Il nous fallut presque une demi-heure irisienne pour retrouver nos Amoliars, allongés au sol. Inconscients. Affolée je me précipite vers Poliav dont l'immense crâne repose sur une roche d'une étrange couleur azur. Je lui murmure des paroles rassurantes alors que la voix d'Yale s'élève un peu plus loin.
- Tu ferais mieux de la soigner comme on nous l'a appris récemment, au moins ça servirait à quelque chose.

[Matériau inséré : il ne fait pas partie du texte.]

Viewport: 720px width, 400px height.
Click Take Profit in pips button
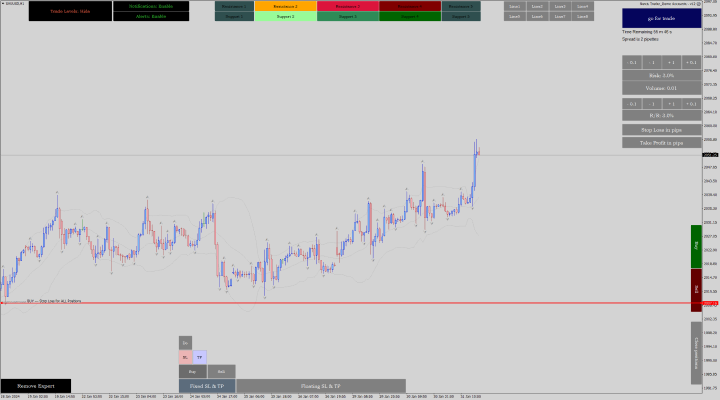(661, 143)
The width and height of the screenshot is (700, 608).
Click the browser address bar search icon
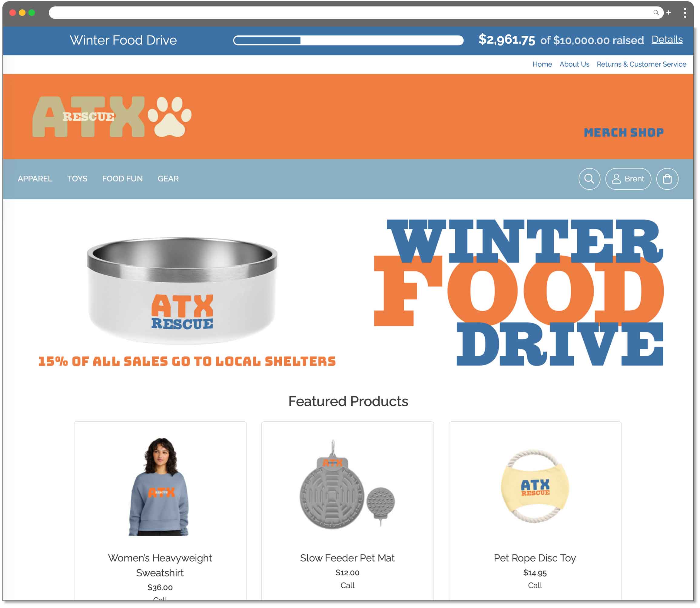tap(656, 13)
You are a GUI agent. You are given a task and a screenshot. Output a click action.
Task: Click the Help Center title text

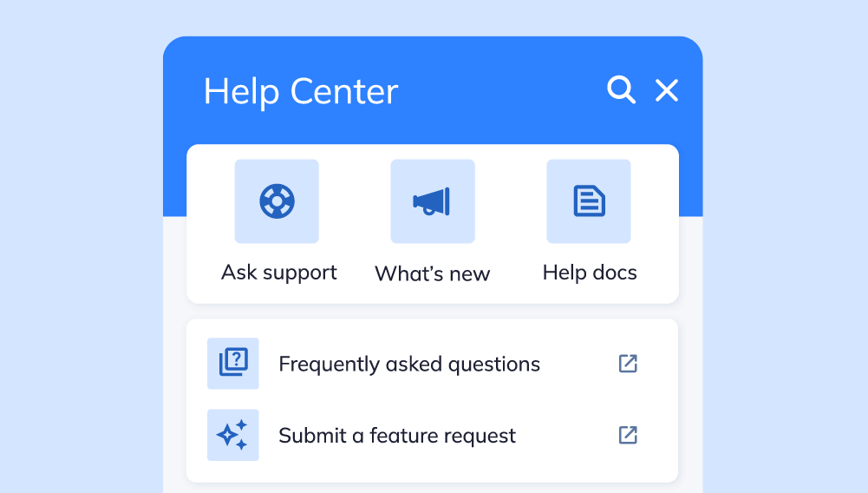coord(301,91)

Je grince des dents. Cet homme - lorsqu'il est habillé - a le don pour me mettre les nerfs en pelote. Je lui réplique froidement :
- Ce n'est pas de ma faute s'ils sont dans cet état et je n'ai pas la moindre idée de comment les sauver.
Il me dévisage avec incrédulité et je comprends que j'ai dépassé les bornes. Mais je ne peux pas m'en empêcher. Il me faut un coupable.

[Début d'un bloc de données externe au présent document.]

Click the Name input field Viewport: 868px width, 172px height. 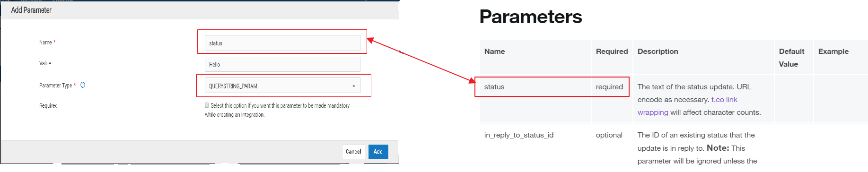tap(282, 43)
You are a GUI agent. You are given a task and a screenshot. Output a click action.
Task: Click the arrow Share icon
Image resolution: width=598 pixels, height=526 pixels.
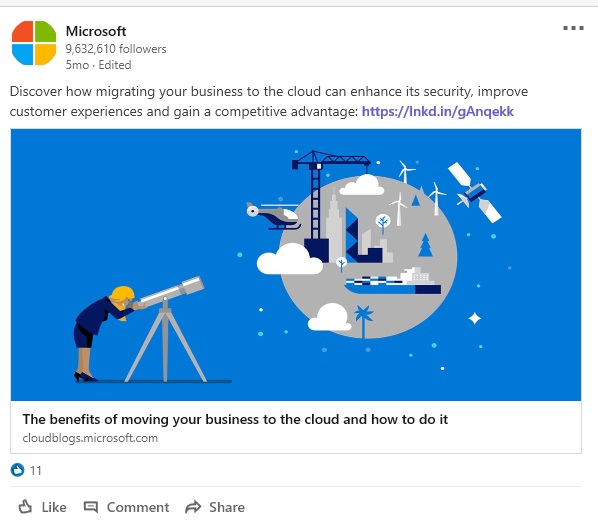(x=193, y=507)
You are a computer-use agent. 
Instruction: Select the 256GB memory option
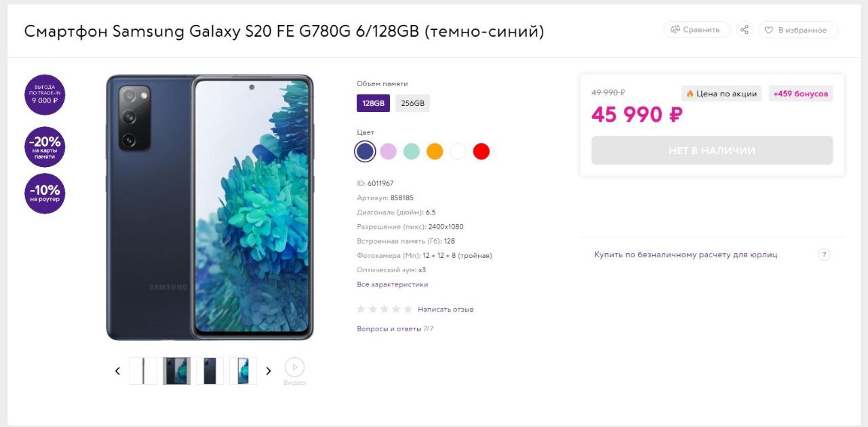(412, 103)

- Parce que c'est de ma faute selon toi ?
Son attitude suffisante me donne des envies de meurtres.
- Qui d'autre ? Tu es le seul qui ait le commandement des armées de Terraïate, tu m'as diverti et fait en sorte que je lève mes défenses mentales et sois injoignable. Tu étais le seul à connaître cette putain d'auberge ! Comment veux-tu que je n'aie aucun soupons ?
J'ai fini ma phrase avec tant de rage et de violence que je m'en étonne moi-même. Avant de comprendre la douleur que je perçois au fond de mon âme. De mes cœurs. J'ai peur. Peur d'avoir raison à propos d'Yale. Peur qu'il s'en aille à nouveau. Peur de perdre mes amis, tous ceux à qui je tiens. Pourquoi est-ce que je ne suis pas une simple terrienne qui aurait à choisir son avenir, à vivre ses premières expériences, comme les autres ? Pourquoi est-ce que des instances supérieures m'ont retiré ses droits ? Au lieu de continuer à s'énerver avec moi, Yale semble se rendre compte que ma colère n'est pas seulement ça. Lisant dans mes pensées il s'approche et, s'agenouillant devant moi me murmure d'une voix rassurante :
- Je sais que tu as peur qu'il ne leur arrive malheur, et moi aussi. Mais on ne pourra pas changer les choses et réparer nos erreurs si on reste cloué au sol pendant qu'ils prennent le large avec nos amis.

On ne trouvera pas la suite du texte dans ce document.